TASK:
Pick out every line in the items below that contains the word "This" and copy each of those lines.

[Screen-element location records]
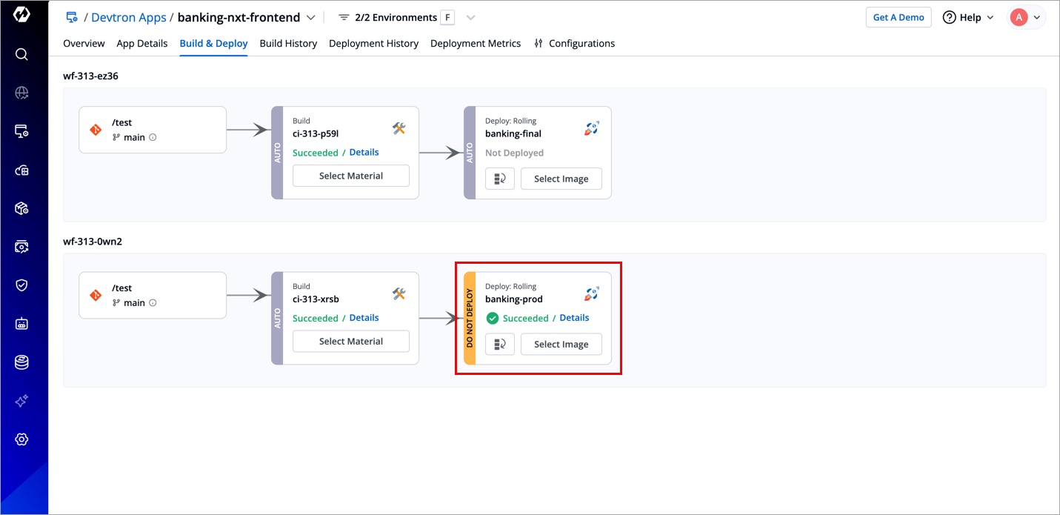Click the sparkle AI icon in sidebar
This screenshot has width=1060, height=515.
pos(21,401)
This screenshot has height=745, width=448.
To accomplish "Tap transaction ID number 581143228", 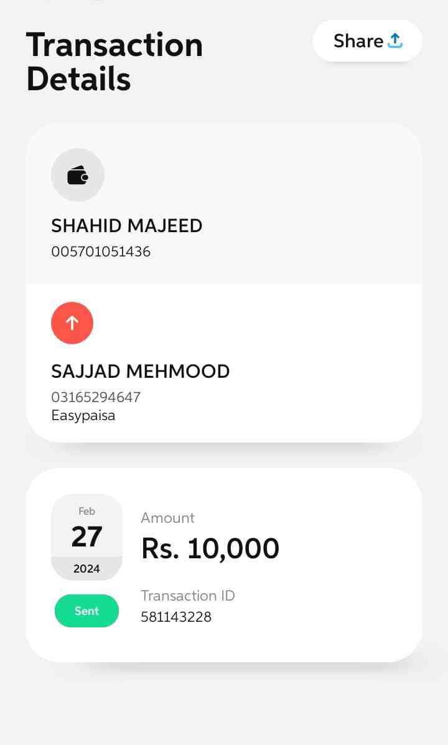I will coord(176,617).
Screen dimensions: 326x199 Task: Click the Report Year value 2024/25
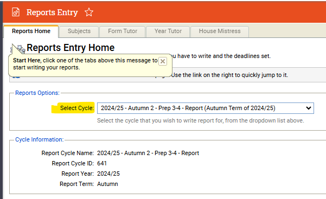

FULL SOLUTION:
This screenshot has width=1060, height=515.
This screenshot has height=745, width=448.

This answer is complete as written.